REQUEST A: According to the passage on HVDC electrode lines, how far from the converter station is the ground electrode usually located?
── PASSAGE GIVEN ──
An electrode line is used in some high-voltage direct-current (HVDC) power transmission systems, to connect the converter stations to distant ground electrodes. Many long-distance HVDC systems use sea or ground return for the DC neutral current since this is considerably cheaper than providing a dedicated metallic return conductor on an overhead wire or cable. The ground electrode is separated from the converter station so that current returning through the ground electrode does not cause corrosion of parts of the station in contact with the earth.

==Ground connection==
The connection to ground requires a specially designed ground electrode (or earth electrode). The electrode is usually located several tens of kilometres from the converter station in order to avoid possible problems or corrosion in the converter station grounding system. The electrode line connects the converter station to the grounding electrode. The electrode line can be implemented, depending upon the location of the electrode (onshore or in the sea), as ground cables, as overhead line, or as a combination of ground cable and overhead line.

==Bipolar systems==

Block diagram of a bipolar system that also has an earth return

HVDC electrodes are used in most bipolar thyristor-based line-commutated converter (LCC) HVDC transmission systems as a means to improve the reliability of the entire system while also reducing the DC voltage and current ripples. In the event that one of the poles in the bipolar system is faulted, the current path will switch to ground return, thus allowing the system to continue operating at reduced capacity and reducing the possibility that a pole fault will cause a bipolar outage. Usually these ground return paths are only used for very short durations until the faulted pole can be returned to service. The ground current in such schemes can flow in either direction, so the electrodes have to be designed to be reversible, operating either as an anode or cathode. Concerning voltage-source-converter (VSC) HVDC systems, the main reason to use bipolar configurations, especially when the pole-to-pole DC voltages approach 1 MV, is because when one line is faulted in a monopolar HVDC system, the AC phase-to-ground voltages experience peak voltages twice that of normal operation, calling for double the galvanic isolation that is need for normal operation.
───
── SUPPLIED MATERIAL ──
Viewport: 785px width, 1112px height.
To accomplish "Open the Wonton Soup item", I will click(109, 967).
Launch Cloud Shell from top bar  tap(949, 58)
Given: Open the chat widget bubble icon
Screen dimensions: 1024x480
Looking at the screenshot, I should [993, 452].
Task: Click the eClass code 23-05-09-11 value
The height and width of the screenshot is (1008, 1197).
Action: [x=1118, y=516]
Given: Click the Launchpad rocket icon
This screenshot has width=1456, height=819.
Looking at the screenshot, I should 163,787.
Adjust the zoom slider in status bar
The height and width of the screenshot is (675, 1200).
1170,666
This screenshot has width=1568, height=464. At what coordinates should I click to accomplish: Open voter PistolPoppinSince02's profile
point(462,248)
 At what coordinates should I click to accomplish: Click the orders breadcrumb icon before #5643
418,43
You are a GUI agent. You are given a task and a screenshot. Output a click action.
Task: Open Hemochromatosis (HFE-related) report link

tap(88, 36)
───
REQUEST B: In the records, rewrite only the part that opens with the line containing "Launch Cloud Shell" and closes with the line containing "Action: [x=1118, y=516]", swapping "Task" for "Goal" and leaving everything else unchanged.

WRITTEN REPLY A: Several tens of kilometers from the converter station.

WRITTEN REPLY B:
Launch Cloud Shell from top bar  tap(949, 58)
Given: Open the chat widget bubble icon
Screen dimensions: 1024x480
Looking at the screenshot, I should [993, 452].
Goal: Click the eClass code 23-05-09-11 value
The height and width of the screenshot is (1008, 1197).
Action: [x=1118, y=516]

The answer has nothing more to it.